Question

The first term of a geometric sequence is 10 and the fourth term is 160. What is the common ratio?
A.1
B.2
C.3
D.4

Answer 1

Hint: Let the common ratio be $r$. We are given first term as 10. Use the formula of \[{n^{th}}\] term of geometric series. Substitute the values of first term , $n = 4$and fourth term in the formula ${a_n} = a{r^{n - 1}}$. Solve the equation to find the value of $r$.

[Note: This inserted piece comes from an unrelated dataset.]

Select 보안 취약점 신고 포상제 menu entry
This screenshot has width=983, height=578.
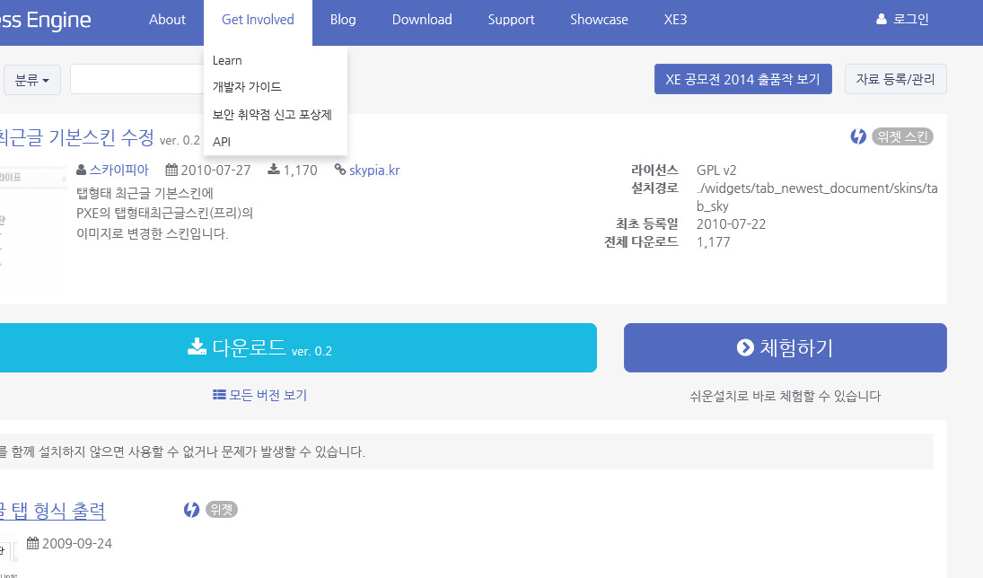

Complete step-by-step answer:
Let us consider the common ratio of the required G.P. be $r$ and the G.P. sequence be
$a,ar,a{r^2}......$, where $a$ represents the first term of the G.P. .
Since we are given that the first term of the required G.P. is 10, and the first term of the G.P. according to our assumption is $a$ , we conclude that $a = 10$
It is known that for a geometric progression, say $a,ar,a{r^2}....$, where $a$ is the first term and $r$is the common ratio , the ${n^{th}}$ term of the G.P. can be represented by the formula ${a_n} = a{r^{n - 1}}$.
We know that the fourth term of the required G.P. is 160. Thus substituting the value 160 for ${a_4}$ and 4 for $n$in the formula ${a_n} = a{r^{n - 1}}$, we get
$
  {a_4} = a{r^3} \\
  160 = a{r^3} \\
 $
And we already concluded that $a = 10$. Substituting 10 for $a$ in the equation $160 = a{r^3}$, we get
$160 = 10{r^3}$
We can thus solve for $r$ in the equation $160 = 10{r^3}$.
$
  16 = {r^3} \\
  r = \sqrt[3]{{16}} \\
  r = 2\sqrt[3]{2} \\
 $
Therefore, the common ratio $r$ is $2\sqrt[3]{2}$.

Note: The formula for the ${n^{th}}$ term of the G.P. represented by $a,ar,a{r^2}....$, where $a$ is the first term and $r$ is the common ratio is ${a_n} = a{r^{n - 1}}$. For an even power of $r$ in the equation ${a_n} = a{r^{n - 1}}$, there can be multiple possible answers for the common ratio upon solving .